This week I spent some time in one of my favourite spots in the Canadian Rockies: Kananaskis country. The weather couldn't have been more cooperative and the snow-capped mountains were a perfect subject to play with some night time photography. Somehow, my tripod was left behind, and my brand new remote wasn't cooperating, so I had to improvise a little bit to get the shots I wanted. Here are the results!
This photo was taken from the balcony at the back of William Watson Lodge. My ISO was set a bit higher than I would have liked at 2000. Shutter speed was set to 8 seconds and aperture at f/4. The trees in the foreground are lit by the yellow exterior lights on the lodge and the mountains and sky are lit by a very intense nearly-full moon. To reduce shakiness, I had my camera sitting on the balcony's edge and manually released the shutter.
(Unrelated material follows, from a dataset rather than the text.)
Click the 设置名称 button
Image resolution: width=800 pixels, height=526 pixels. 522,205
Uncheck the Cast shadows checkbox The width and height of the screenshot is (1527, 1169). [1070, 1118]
This photo was taken during a short walk down the gravel road from the cabins towards the highway. This one is entirely lit by the the moon, and due to the intensity of the light, long shadows are cast on the snow. For this shot, I placed the camera on a tall pail from my dog's food that I had brought from the cabin. It was a challenge to compose the shot without being able to see through the viewfinder at that height comfortably, but after some trial-and-error and beautiful mistakes, I finally got two shots that I think turned out perfectly. (The other one is more or less the same scene, but in portrait, showing more stars). Due to the white foreground, I was able to reduce my ISO to 400 for this shot, and my shutter speed to 13 seconds.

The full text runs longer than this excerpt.